Célébration de la femme ? Kika confirme que travailler au Crazy est une expérience très « empowering » pour les quelque vingt danseuses en CDI, aux côtés d’une vingtaine d’autres en freelance. Ce n’est sans doute pas un hasard si la durée moyenne de l’engagement est étonnamment longue, autour de huit ans. Rejoindre la troupe, c’est aussi intégrer un certain mode de vie. Chaque fille, âgée de dix-huit à plus de trente ans, a une formation de danse classique, et parfois contemporaine. Une contrainte de taille : mesurer entre 1,68 et 1,73 m, et pas plus, à cause du plafond de la scène particulièrement bas ! Une fois sa personnalité cernée, on attribue à la pin-up un pseudo, également utilisé pendant les répétitions : Betty Mars, Miss Volupta, Cooky Diapason, Goldy Nugget ou Lora Tremolo, autant de combinaisons english, pop et sexy.

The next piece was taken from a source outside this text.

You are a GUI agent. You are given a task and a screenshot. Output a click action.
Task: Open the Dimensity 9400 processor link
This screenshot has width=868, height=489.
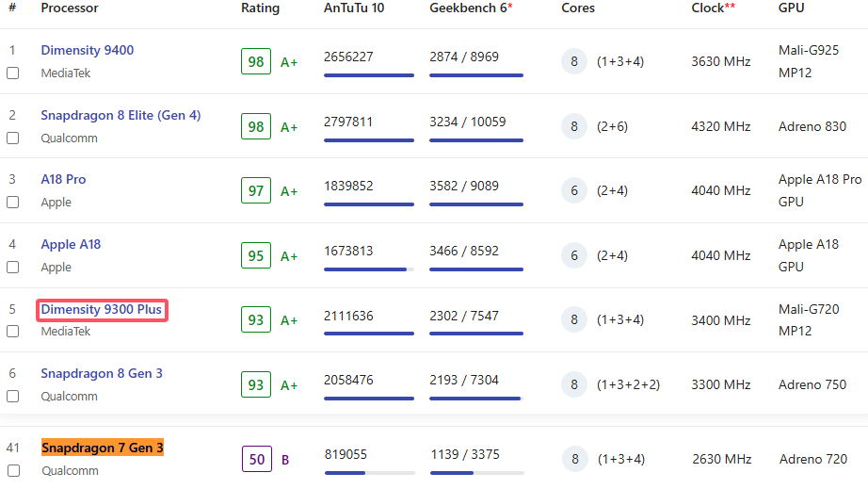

Sans surprise, les touristes représentent environ la moitié des spectateurs, Américains en tête, suivis par les Belges, les Suisses et les Russes. « Les Chinois préfèrent les grandes salles moins intimistes comme le Lido ou le Moulin » précise la directrice. Le Crazy attire peu de Parisiens, sauf évidemment lorsque Philippe Decouflé, en 2008, fut appelé pour chorégraphier le spectacle. A côté de la scène, tel les tables de la Loi, trône l’historique des invités VIP, de François Hollande à Prince en passant par Chuck Norris et François Truffaut. Ce dernier disait qu’ « avec l’érotisme, il arrive toujours un moment où le film n’existe plus ». Ici c’est l’inverse : sur l’écran noir de sa nuit blanche, c’est le film de chaque spectateur qui commence. Au Crazy, semble-t-il, la chair est gaie, et il reste beaucoup de livres à lire.